Royal expert Russell Myers had also previously shared, "I am told Harry had said to the Queen he may name a daughter after her and so he didn't really ask for permission as such but it was a nice surprise. It can perhaps have these healing powers, it's been a turbulent time, the truth bombs all the labeling of the royal family as racist — this seems to be a tremendous gesture."

Queen Elizabeth II with Prince Harry, Duke of Sussex and Meghan, Duchess of Sussex at the Queen's Young Leaders Awards Ceremony at Buckingham Palace (Photo by John Stillwell - WPA Pool/Getty Images)

'They only seek self gratification'

Social media, much like experts, was split. While one side argued they don't need to seek permission: "Of course they can and they do not need permission but it is a matter of respect for the Queen and politeness,...something in short supply with Prince Harry it would appear ...a few weeks ago he was telling the world how awful his family were ...does not add up really."

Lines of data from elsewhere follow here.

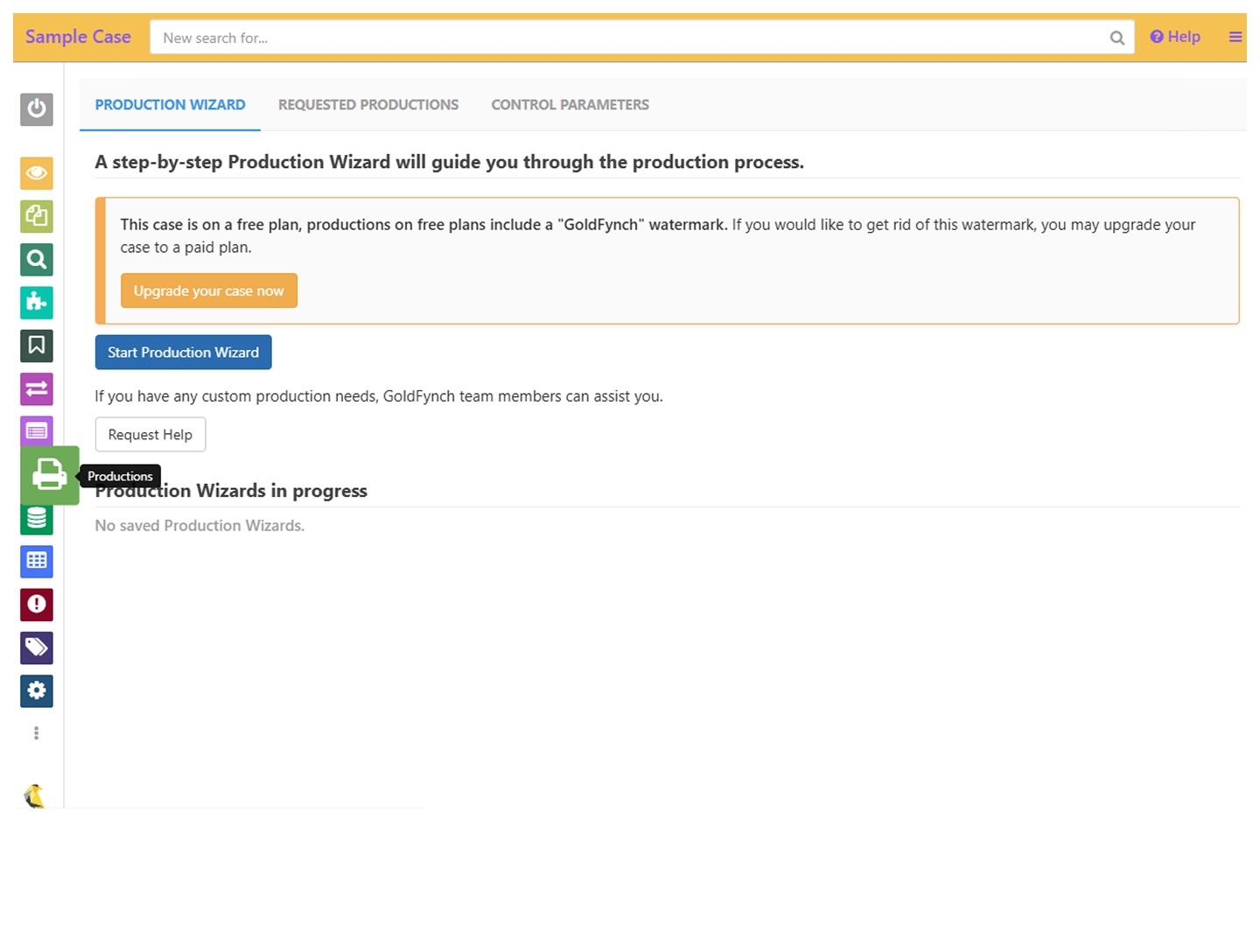
Task: Open the dark bookmark icon
Action: [37, 346]
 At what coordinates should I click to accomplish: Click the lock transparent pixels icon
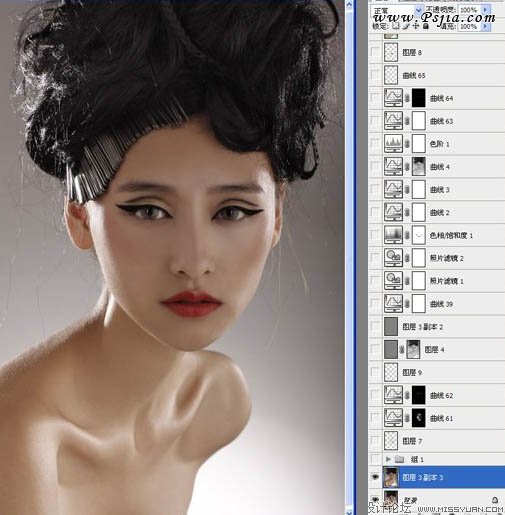(396, 26)
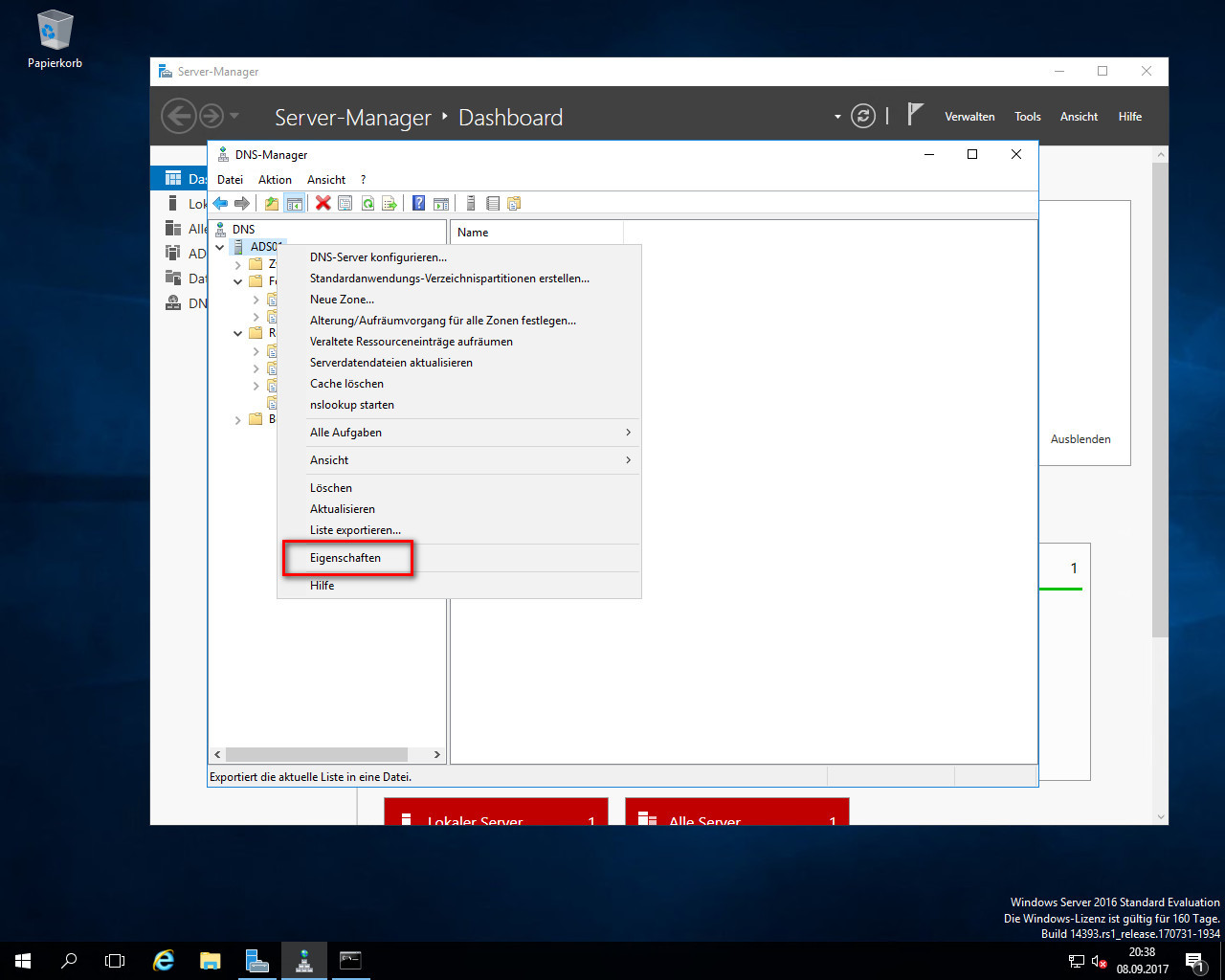1225x980 pixels.
Task: Collapse the ADS01 server tree node
Action: 220,247
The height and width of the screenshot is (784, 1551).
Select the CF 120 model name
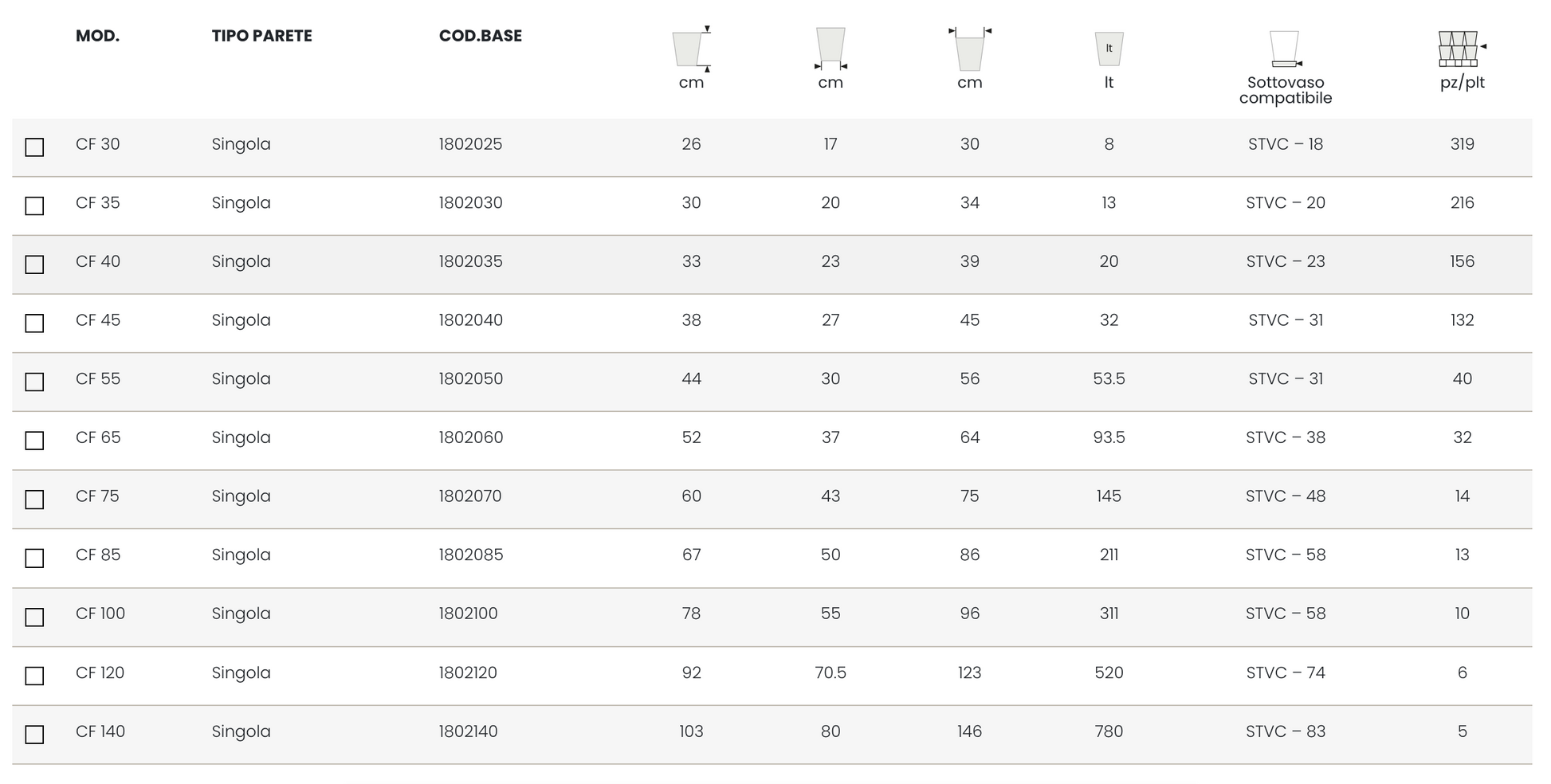coord(100,673)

Others straight up called it "horrible" and "unsympathetic" of the couple to name their daughter without asking the Queen first. "I usually don't post about the Royal Family, but in all honesty, I really hope that Harry & Megan got permission from the Queen to use her nickname. Because nicknames can be very personal and may be tricky," tweeted a user. Another explained their argument, tweeting: "the use of the name, at least so close to Prince Philip 's death, has got to hurt."

Some were "100% sure that the Queen would not have approved of them making use of her private nickname. They are two very horrible and unsympathetic people who have no care for anyone’s feelings. They only seek self gratification, others be damned!" Others continued slamming the Sussexes, tweeting: "That doesn't surprise anyone since when does harry or megan ever ask anyone for permission to do what they please, to hell with the consequences, I'm sure the queen was and is not too pleased?"